Online Program

330145
East Harlem COAD (Community Organizations Active in Disaster): The development of a neighborhood-based response strategy for a public health emergency


Monday, November 2, 2015

Ann-Gel S. Palermo, MPH, DrPH, Harlem Community & Academic Partnership, Inc., New York, NY
Hannah Wade, CUNY School of Public Health
Evy Yeager, Georgetown University
Caroline Beyer, Icahn School of Medicine at Mount Sinai
David Ali, Icahn School of Medicine at Mount Sinai
Ray Cornbill, MBA, East Harlem Community Health Committee, Inc, New York, NY
Mali Trilla, East Harlem Community Health Committee, Inc, New York, NY
Dorothy Calvani, RN, MSN, C-GNP, Department of Home Nursing /Certified Home Health Agency (CHHA), Little Sisters of the Assumption Family Health Service, New York, NY
Carol Johnson, East Harlem Community Emergency Response Team
Emily Accamando, New York City Emergency Management
Lynn Roberts, PhD, Community Health and Social Sciences, CUNY Graduate School of Public Health and Health Policy, New York, NY
The four phases of emergency management include preparedness, mitigation, response, and recovery. Implementing these phases at the neighborhood level is not well understood or documented. The East Harlem Emergency Preparedness Collaborative (EHEPC), formed in 2013, addresses the lack of organizational preparedness for a public health emergency among community service provider organizations serving vulnerable and low resource populations in the neighborhood.  Recent natural disasters and a gas explosion of an apartment building in the neighborhood revealed the absence of local and coordinated response strategies, thereby illustrating a weak phase in the emergency management cycle.
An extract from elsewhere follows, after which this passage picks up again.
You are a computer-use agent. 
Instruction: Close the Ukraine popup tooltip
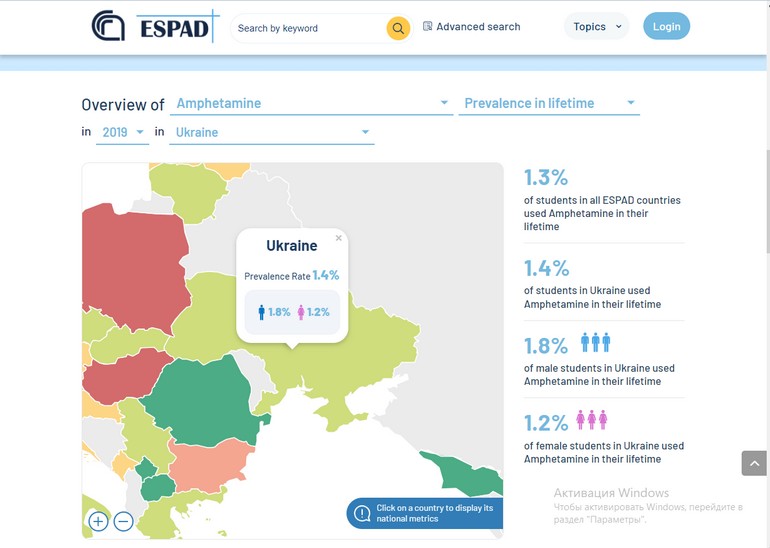click(339, 238)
The EHEPC turned its focus to developing a neighborhood-based response strategy by adapting the Community Organizations Active in Disaster (COAD) partnership-based model.  To conceptualize the EH COAD, the EHEPC first analyzed prior local research efforts, conducted key informant interviews with neighborhood-based emergency response organizations, and integrated major themes generated from community conversations following recent disasters.  Next, the EHEPC will form an EH COAD Design Team comprised of a small number of community-based organizations representing a cross-section of sectors including multi/human service providers, locally owned businesses, faith-based groups, and community health organizations with strong leadership and proven interest in emergency response. The goals of the Design Team are to agree on the concept, design, purpose and function of the COAD and to determine next steps and recommendations for additional member organizations and sustainability.  The Design Team will be coached by the EHEPC regarding strategic thinking and planning to strengthen the response phase in the emergency management cycle.

Learning Areas:

Administration, management, leadership
Other professions or practice related to public health
Public health or related research
Systems thinking models (conceptual and theoretical models), applications related to public health

Learning Objectives:
Identify approaches used to translate strategic thinking and planning to action at the community level Define critical factors and strategies used to develop a neighborhood-based emergency response organization Recognize the role of emergency management within community-based public health, and implications for practice

Keyword(s): Emergency Preparedness, Community-Based Health

Presenting author's disclosure statement:

Qualified on the content I am responsible for because: I have been both the principal and co-principal investigators of the community based research studies that this abstract is based on. I maintain over 15 years of community health advocacy work in East Harlem.
Any relevant financial relationships? No

I agree to comply with the American Public Health Association Conflict of Interest and Commercial Support Guidelines, and to disclose to the participants any off-label or experimental uses of a commercial product or service discussed in my presentation.